De même qu’il est aujourd’hui impossible d’évaluer le nombre d’agressions depuis mars dernier. L’association Women Under Siege tente, sur son site Internet, de cartographier les violences à caractère sexuel à travers tout le pays en sollicitant les témoins ou rapporteurs ayant pu se rendre sur place. Elle relevait une centaine d’agressions à la mi-août, dont plus de la moitié à Homs, dans le centre du pays. Là encore, les chiffres sont invérifiables.

“Entre les victimes qui sont toujours emprisonnées, celles qui sont mortes ou portées disparues et celles qui refusent de parler, nous ne pouvons pas connaître les proportions de ces crimes”, rappelle Lama Fakih qui redoute que les seuls récits rapportés ne soient que la face émergée de l’iceberg.

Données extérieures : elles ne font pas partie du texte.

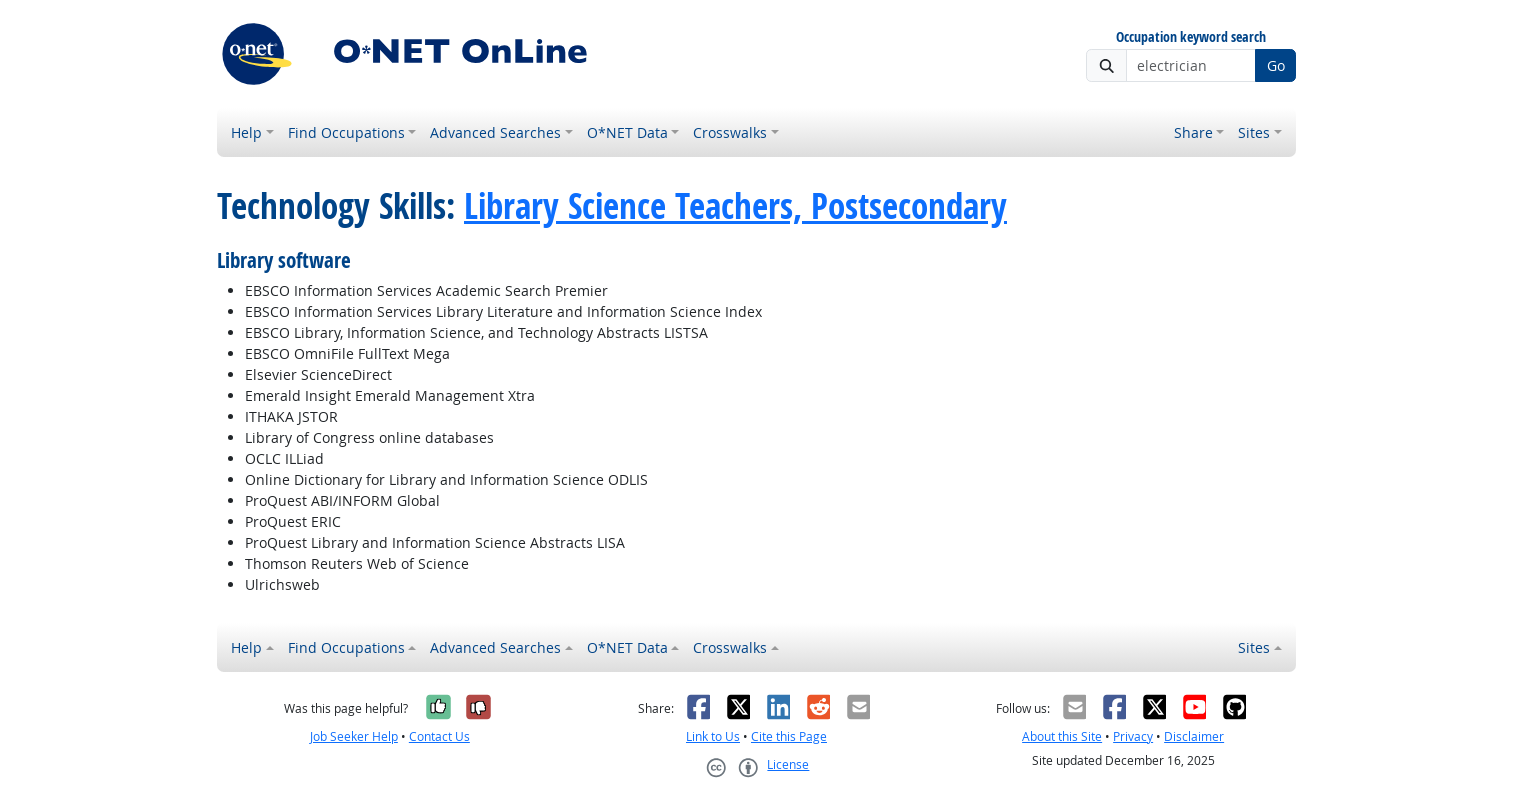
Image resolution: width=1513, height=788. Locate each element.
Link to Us (713, 736)
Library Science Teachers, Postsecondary (735, 206)
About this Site (1062, 736)
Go (1276, 65)
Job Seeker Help (354, 736)
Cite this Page (789, 736)
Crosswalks (730, 132)
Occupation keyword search (1191, 37)
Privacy (1133, 736)
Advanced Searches (495, 132)
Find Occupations (346, 132)
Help (246, 132)
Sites (1254, 132)
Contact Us (439, 736)
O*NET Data (627, 132)
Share (1193, 132)
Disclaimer (1194, 736)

Le dernier rapport des Nations unies sur la Syrie a décrit le viol comme un crime contre l’humanité. Navi Pillay, haut commissaire des Nations unies pour les droits de l’Homme, a déclaré, le 11 septembre, que les tueries de masse et la torture étaient devenues « la norme » en Syrie, insistant pour que ces crimes soient portés devant la Cour pénale internationale. Le régime syrien, qui bénéficie toujours de soutiens au Conseil de sécurité, a, quant à lui, estimé que le rapport de l’ONU n’était « ni juste, ni objectif ». L’appel de Navi Pillay risque difficilement de convaincre à l’unanimité.